### WHAT TO DO
Go over the entries and report the lines where the word "下車就到" occurs.

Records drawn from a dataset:
┄┄┄┄┄┄┄┄┄┄

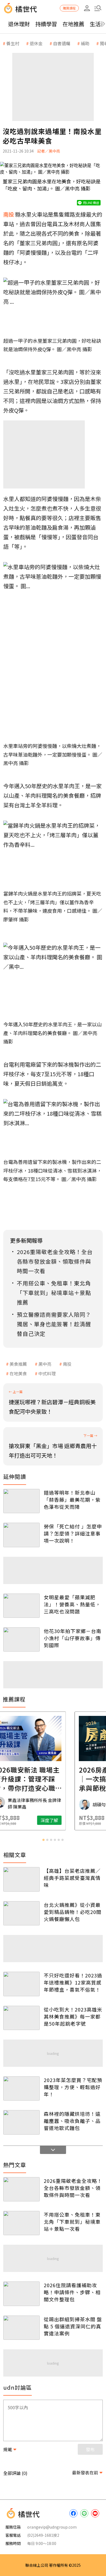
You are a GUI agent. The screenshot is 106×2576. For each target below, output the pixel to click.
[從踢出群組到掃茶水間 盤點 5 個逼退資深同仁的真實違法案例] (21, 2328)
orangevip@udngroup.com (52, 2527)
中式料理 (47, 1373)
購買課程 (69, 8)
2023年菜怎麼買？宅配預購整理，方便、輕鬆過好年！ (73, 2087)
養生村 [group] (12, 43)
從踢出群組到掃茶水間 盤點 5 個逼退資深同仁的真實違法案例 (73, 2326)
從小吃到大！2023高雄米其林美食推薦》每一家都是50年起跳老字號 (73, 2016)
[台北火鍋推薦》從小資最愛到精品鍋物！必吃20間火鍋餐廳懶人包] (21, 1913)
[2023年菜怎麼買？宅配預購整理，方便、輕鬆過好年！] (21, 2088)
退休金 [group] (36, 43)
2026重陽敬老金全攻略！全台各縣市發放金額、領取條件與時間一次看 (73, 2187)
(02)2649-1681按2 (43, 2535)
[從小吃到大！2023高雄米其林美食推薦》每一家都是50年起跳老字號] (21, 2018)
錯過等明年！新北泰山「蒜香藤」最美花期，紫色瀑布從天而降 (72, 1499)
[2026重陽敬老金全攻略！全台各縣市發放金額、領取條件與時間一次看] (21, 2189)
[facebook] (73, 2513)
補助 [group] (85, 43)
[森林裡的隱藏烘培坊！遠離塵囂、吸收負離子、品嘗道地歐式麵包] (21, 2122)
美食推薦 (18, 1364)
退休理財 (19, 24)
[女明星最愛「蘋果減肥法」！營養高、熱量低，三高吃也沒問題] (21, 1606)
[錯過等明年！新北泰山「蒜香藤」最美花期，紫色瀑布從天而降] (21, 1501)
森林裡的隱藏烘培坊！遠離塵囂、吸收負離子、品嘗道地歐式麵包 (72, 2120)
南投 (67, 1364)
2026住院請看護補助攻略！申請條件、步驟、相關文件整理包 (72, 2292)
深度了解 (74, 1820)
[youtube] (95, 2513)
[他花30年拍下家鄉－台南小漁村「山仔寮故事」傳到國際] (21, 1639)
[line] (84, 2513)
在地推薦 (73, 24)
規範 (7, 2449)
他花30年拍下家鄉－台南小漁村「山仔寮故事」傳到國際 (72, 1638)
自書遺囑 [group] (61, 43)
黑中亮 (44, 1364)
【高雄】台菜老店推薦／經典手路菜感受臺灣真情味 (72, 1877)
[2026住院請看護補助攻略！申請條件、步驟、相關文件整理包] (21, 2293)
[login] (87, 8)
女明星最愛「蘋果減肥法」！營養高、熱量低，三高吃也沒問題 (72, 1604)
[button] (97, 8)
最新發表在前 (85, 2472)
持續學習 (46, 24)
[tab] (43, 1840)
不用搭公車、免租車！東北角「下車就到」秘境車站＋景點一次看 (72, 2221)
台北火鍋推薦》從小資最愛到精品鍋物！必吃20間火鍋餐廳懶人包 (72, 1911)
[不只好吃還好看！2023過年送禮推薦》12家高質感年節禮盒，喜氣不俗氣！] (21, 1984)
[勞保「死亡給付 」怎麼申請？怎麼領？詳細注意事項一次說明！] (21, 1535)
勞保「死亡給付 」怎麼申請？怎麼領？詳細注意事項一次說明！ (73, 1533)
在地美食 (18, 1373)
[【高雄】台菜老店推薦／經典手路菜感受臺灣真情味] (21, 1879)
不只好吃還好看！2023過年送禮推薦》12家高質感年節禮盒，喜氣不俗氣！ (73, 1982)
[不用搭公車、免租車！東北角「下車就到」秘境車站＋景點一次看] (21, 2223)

┄┄┄┄┄┄┄┄┄┄

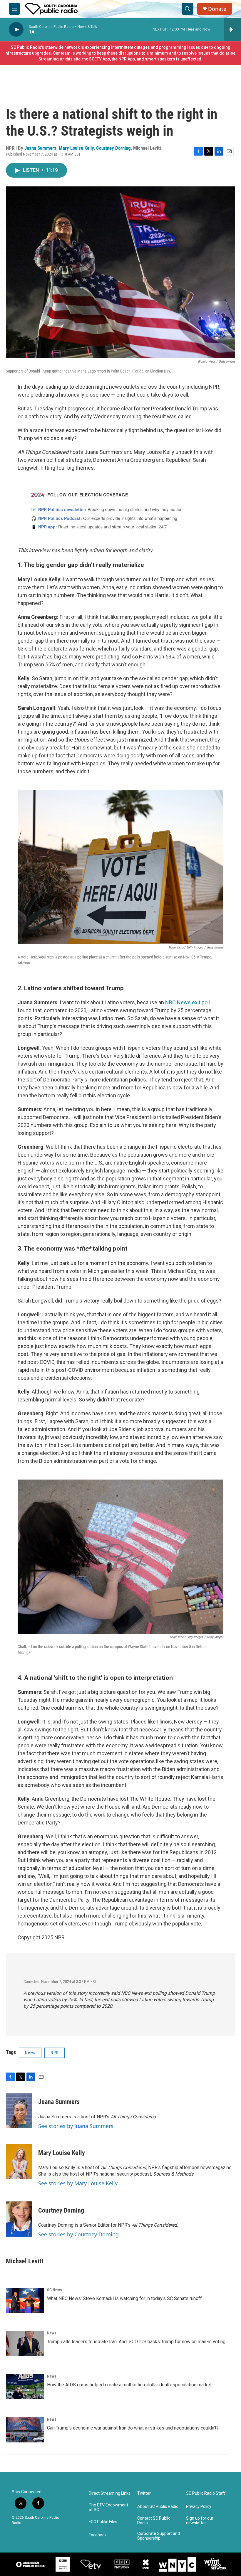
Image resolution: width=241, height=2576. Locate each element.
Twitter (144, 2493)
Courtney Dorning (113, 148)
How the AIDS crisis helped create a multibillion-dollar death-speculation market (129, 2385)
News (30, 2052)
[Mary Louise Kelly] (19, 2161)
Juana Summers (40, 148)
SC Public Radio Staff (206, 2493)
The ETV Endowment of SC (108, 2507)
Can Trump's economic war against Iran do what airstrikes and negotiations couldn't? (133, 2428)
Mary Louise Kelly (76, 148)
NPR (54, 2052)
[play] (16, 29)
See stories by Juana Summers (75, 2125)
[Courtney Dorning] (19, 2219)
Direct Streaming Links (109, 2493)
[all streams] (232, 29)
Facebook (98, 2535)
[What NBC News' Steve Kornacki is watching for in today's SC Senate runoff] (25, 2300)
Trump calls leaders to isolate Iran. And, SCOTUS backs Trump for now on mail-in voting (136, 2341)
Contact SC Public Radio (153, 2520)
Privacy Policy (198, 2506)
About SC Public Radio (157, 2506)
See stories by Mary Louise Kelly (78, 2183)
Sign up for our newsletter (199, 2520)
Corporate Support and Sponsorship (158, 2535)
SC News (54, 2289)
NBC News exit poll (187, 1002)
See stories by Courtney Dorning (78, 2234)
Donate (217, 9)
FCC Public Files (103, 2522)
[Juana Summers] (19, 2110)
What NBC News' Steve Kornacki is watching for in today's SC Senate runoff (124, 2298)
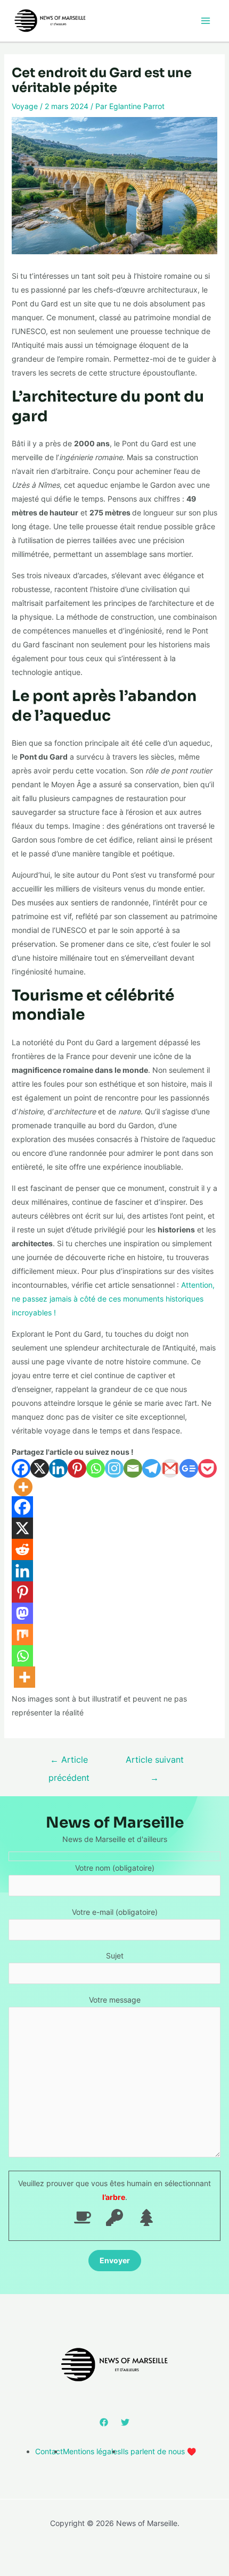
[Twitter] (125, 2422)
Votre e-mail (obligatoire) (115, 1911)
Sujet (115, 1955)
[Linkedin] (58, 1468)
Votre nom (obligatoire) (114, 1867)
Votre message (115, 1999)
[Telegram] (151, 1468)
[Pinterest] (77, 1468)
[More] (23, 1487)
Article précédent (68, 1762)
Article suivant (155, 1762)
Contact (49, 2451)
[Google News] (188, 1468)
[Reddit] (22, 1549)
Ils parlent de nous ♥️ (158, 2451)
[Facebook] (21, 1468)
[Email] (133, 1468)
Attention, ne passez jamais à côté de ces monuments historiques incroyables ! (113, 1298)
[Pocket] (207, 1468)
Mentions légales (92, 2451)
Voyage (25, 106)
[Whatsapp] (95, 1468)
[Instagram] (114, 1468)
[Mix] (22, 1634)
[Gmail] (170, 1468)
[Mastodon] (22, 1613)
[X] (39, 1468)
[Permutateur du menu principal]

┄┄┄┄┄┄┄┄┄┄

### ANSWER BOX
不用搭公車、免租車！東北角「下車就到」秘境車站＋景點一次看 (72, 2221)
[不用搭公車、免租車！東北角「下車就到」秘境車站＋景點一次看] (21, 2223)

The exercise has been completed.